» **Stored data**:

════════

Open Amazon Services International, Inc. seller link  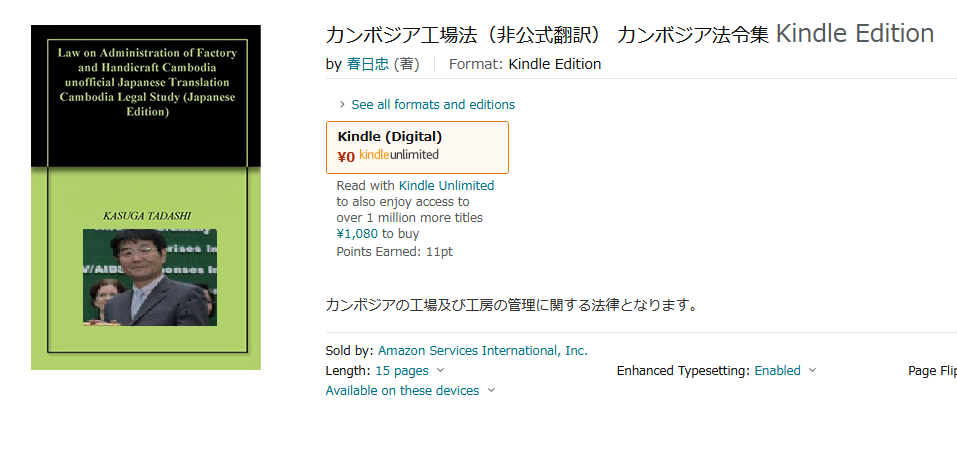click(483, 350)
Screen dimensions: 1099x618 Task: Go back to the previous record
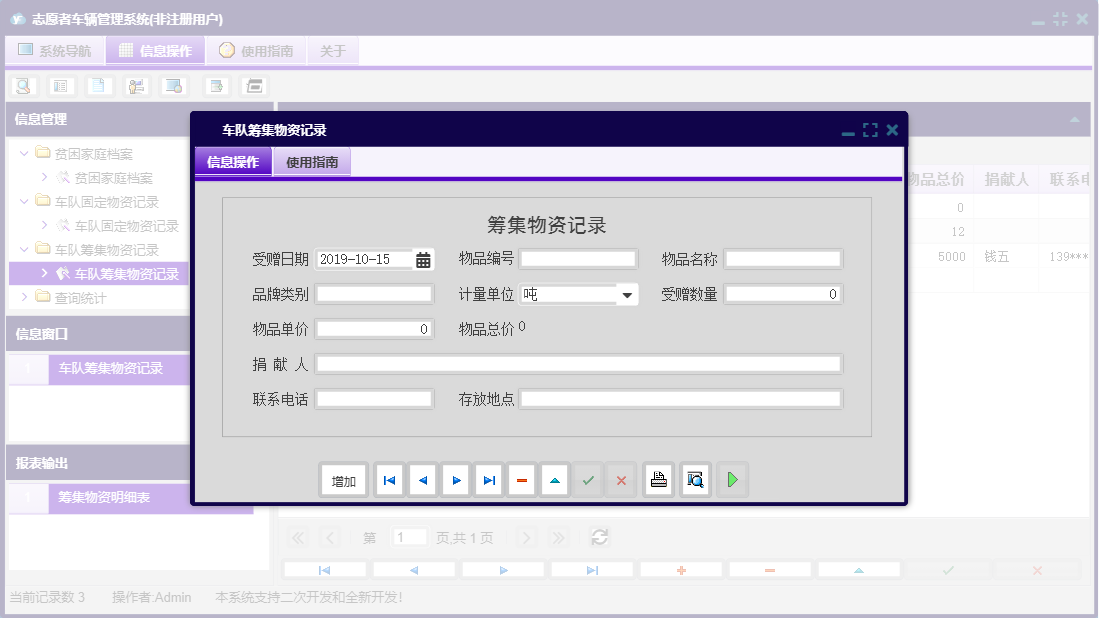(x=422, y=479)
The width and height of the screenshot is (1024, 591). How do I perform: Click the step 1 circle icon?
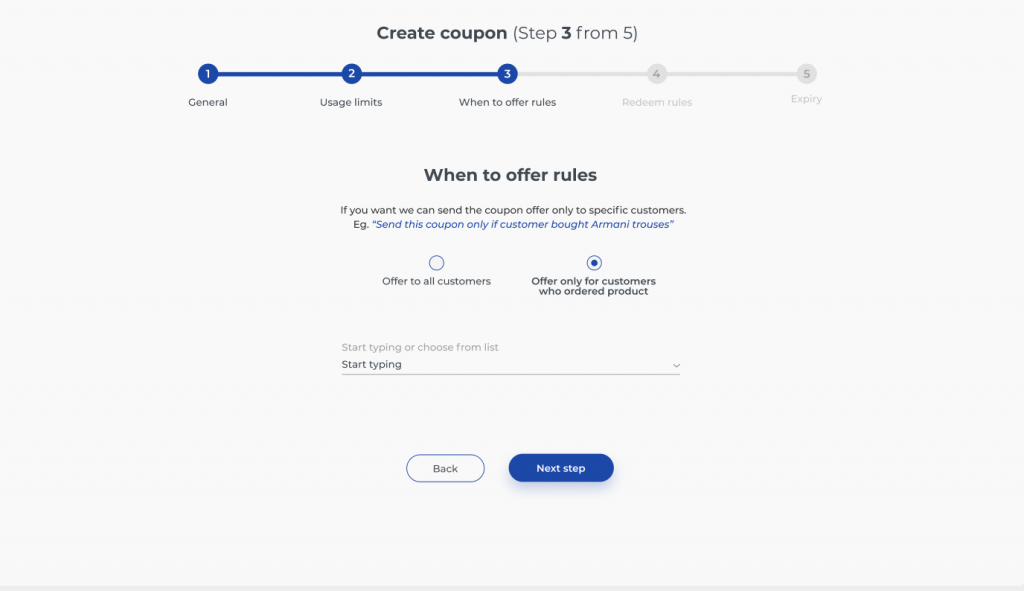click(208, 74)
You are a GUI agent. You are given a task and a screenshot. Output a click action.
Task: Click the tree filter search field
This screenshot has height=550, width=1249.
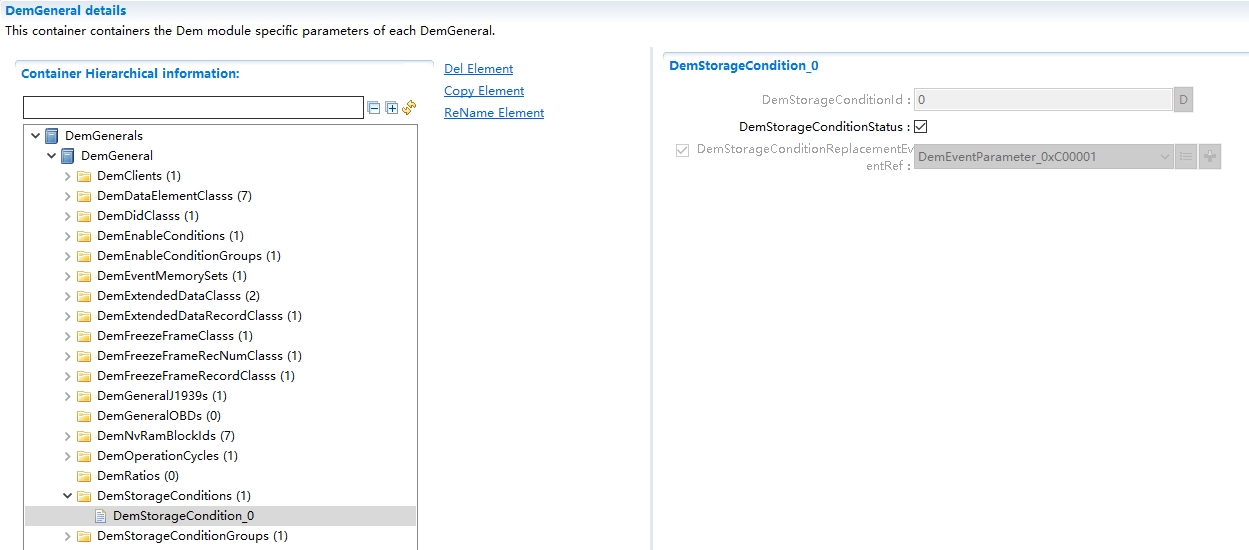coord(193,108)
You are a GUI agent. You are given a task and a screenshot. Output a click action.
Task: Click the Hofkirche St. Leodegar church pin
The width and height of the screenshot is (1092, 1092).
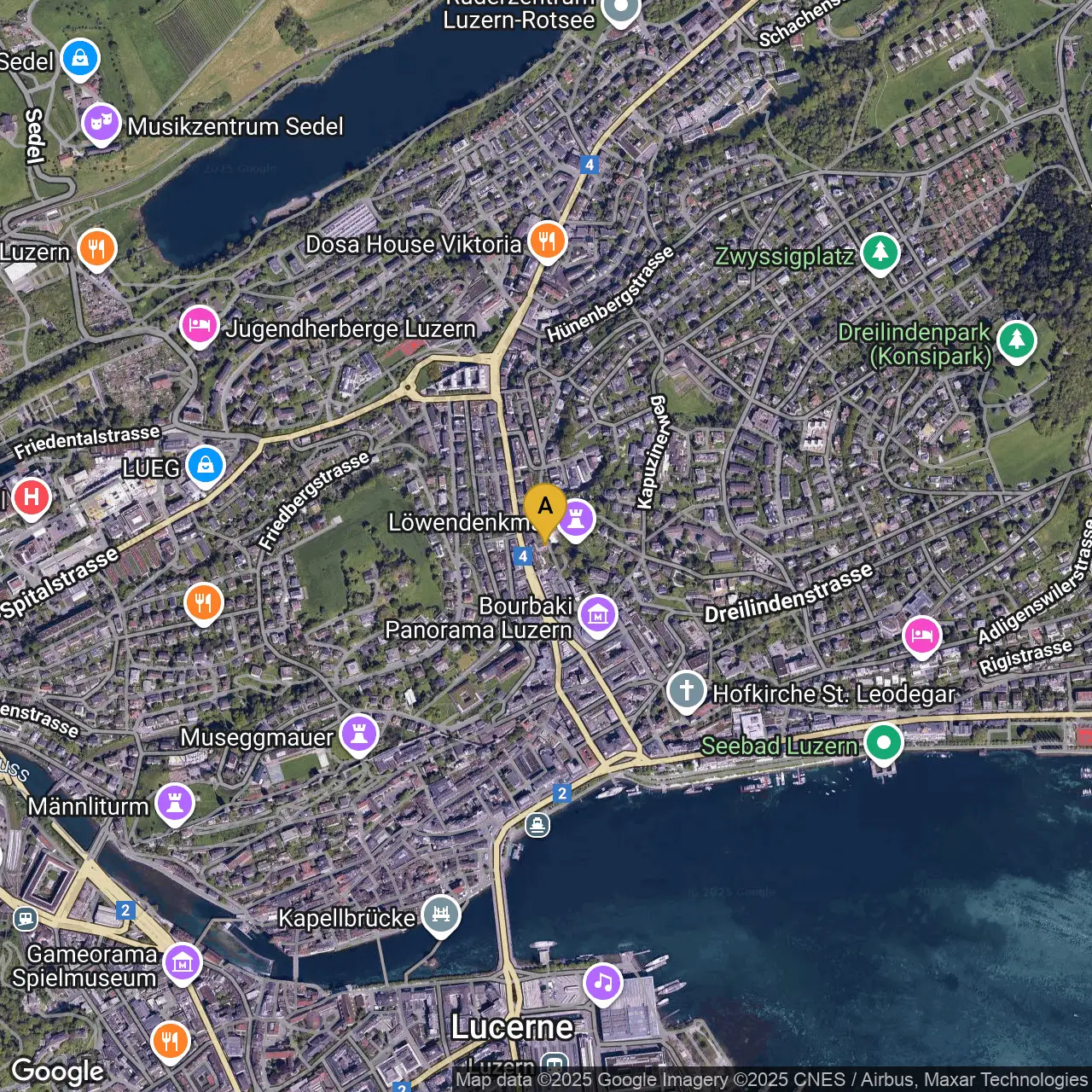pos(687,691)
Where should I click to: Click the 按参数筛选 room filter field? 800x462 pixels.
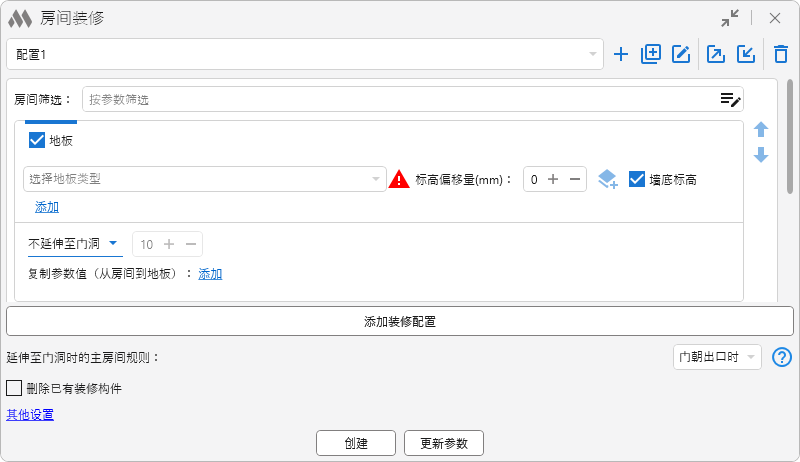[398, 99]
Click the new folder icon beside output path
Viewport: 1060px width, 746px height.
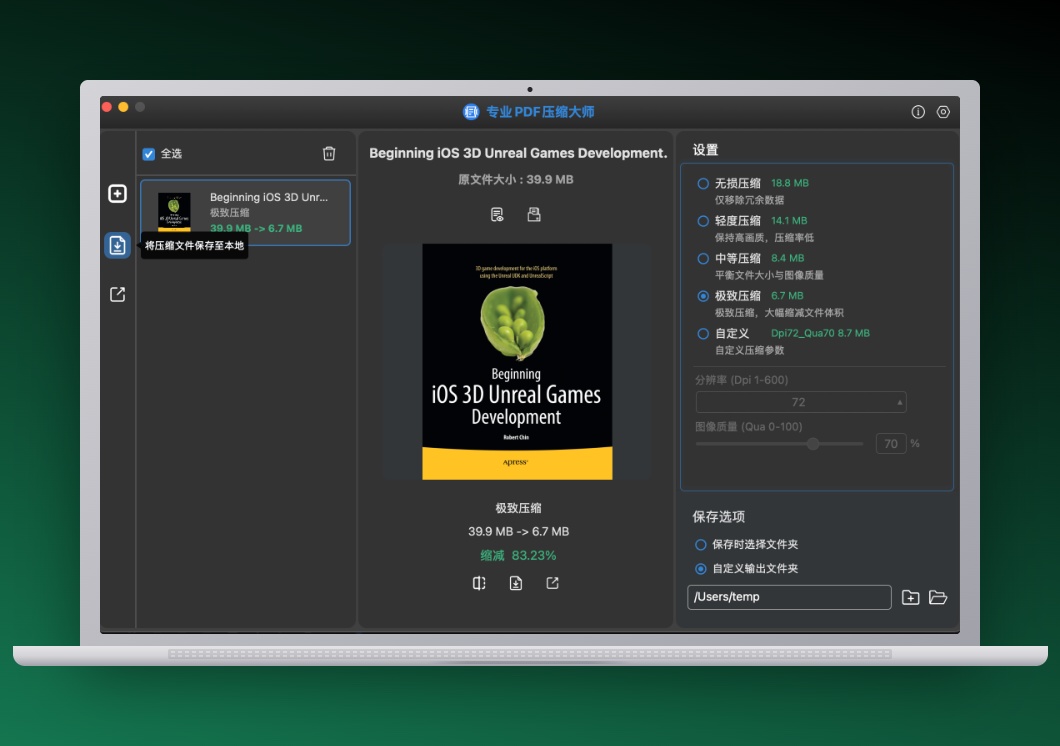click(911, 597)
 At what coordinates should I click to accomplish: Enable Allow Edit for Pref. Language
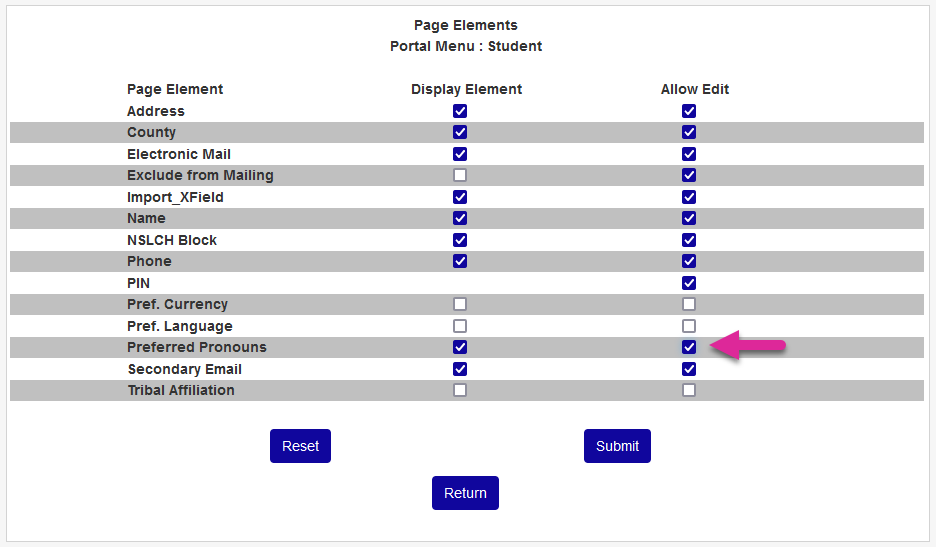pos(689,326)

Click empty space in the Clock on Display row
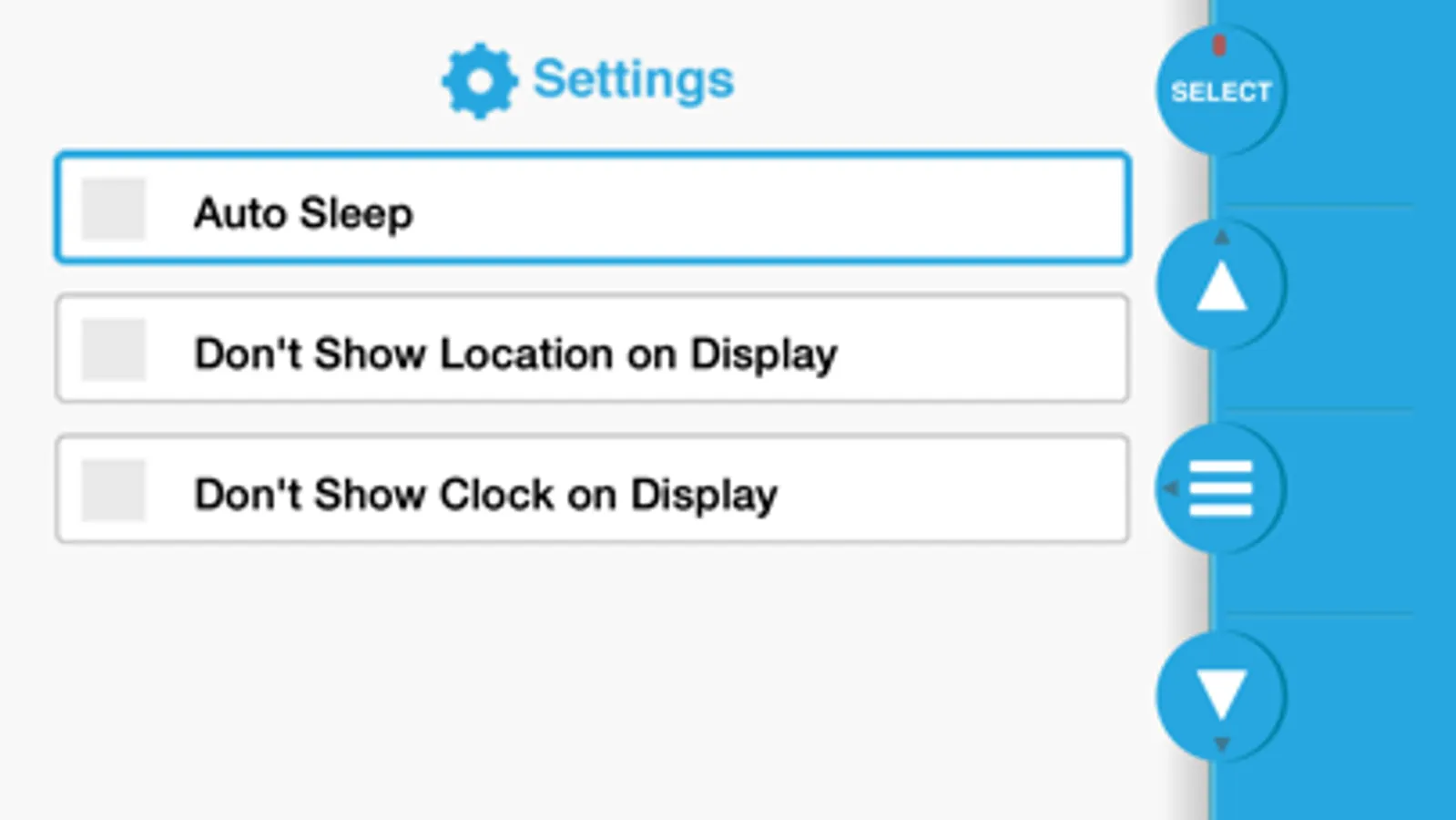tap(956, 490)
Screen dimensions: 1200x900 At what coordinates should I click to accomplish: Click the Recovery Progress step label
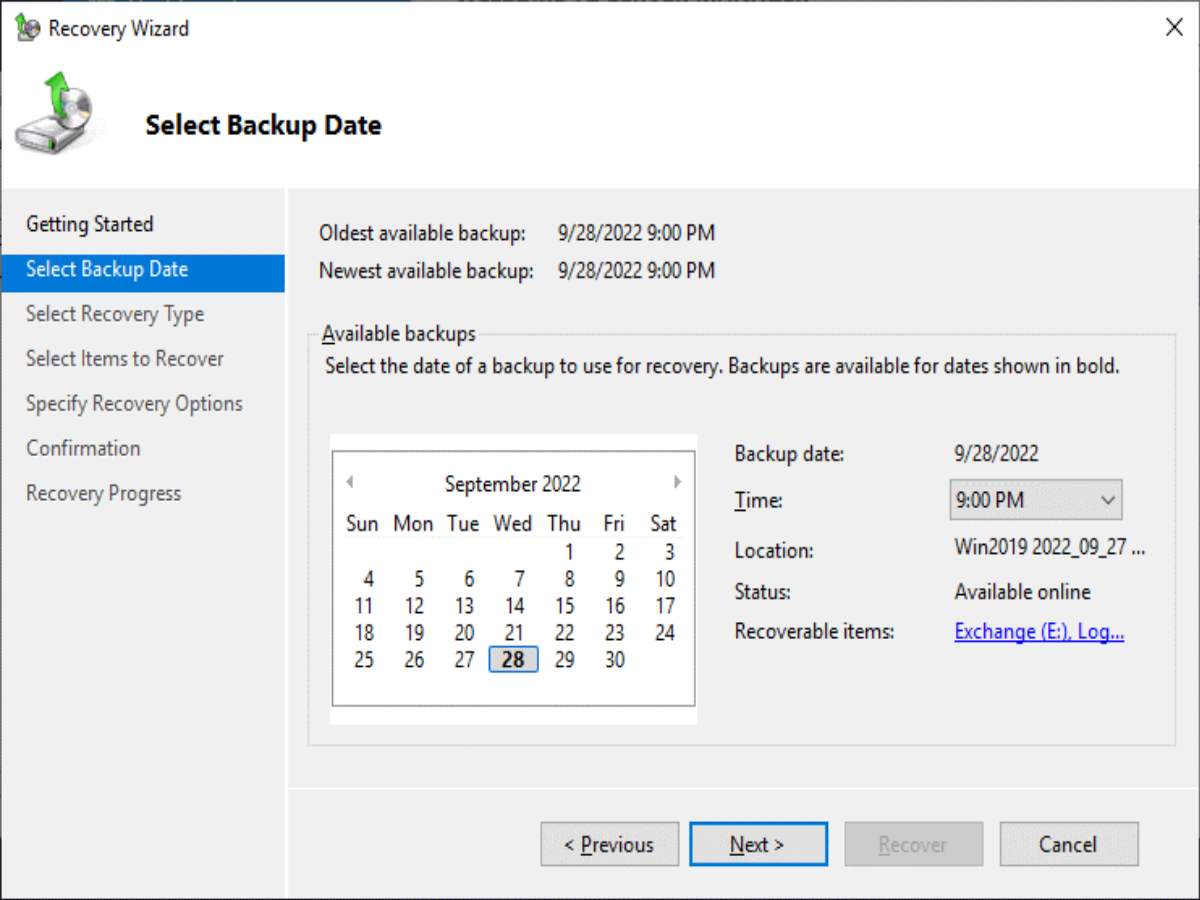pos(103,493)
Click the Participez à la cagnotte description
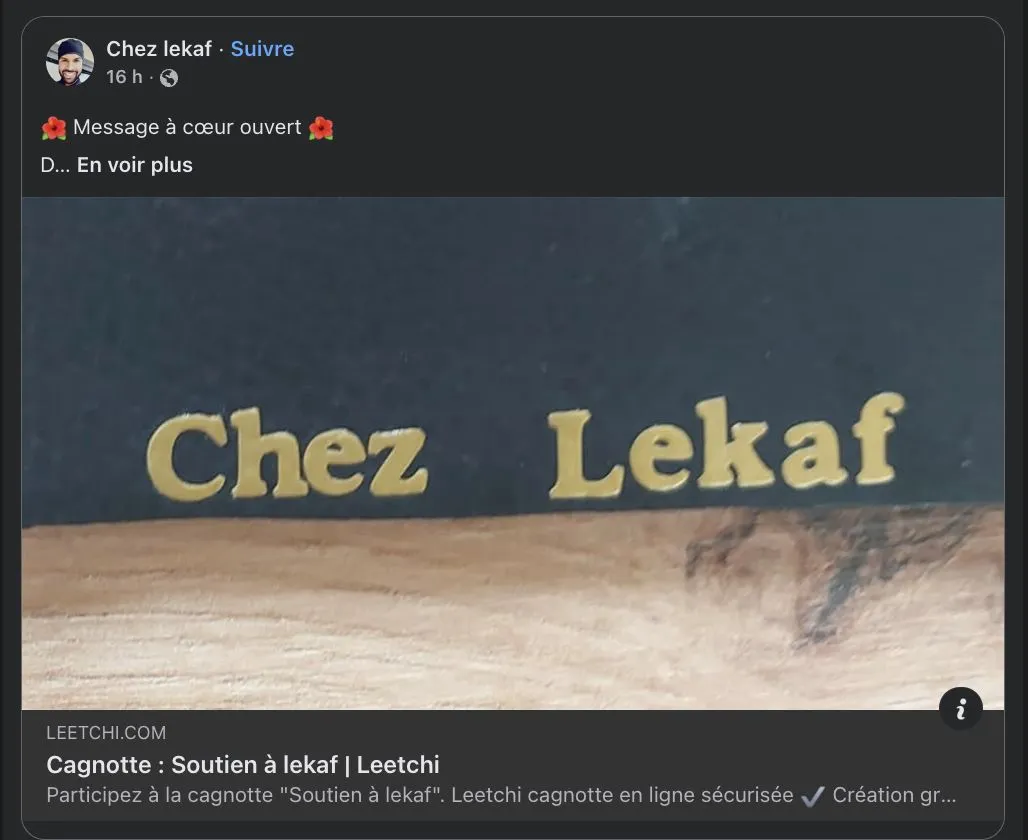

════════

» **Problem requirements**: Return verbatim every line from the one holding "At what coordinates should I click to accomplish: Enable" to the end of the records above. Do not copy the pictures.

» **Task output**:
 At what coordinates should I click to accomplish: Enable Allow Edit for Pref. Language
pos(689,326)

Click empty space in the Clock on Display row
tap(956, 490)
Screen dimensions: 1200x900 At what coordinates should I click to accomplish: Click the Recovery Progress step label
pos(103,493)
Click the Participez à la cagnotte description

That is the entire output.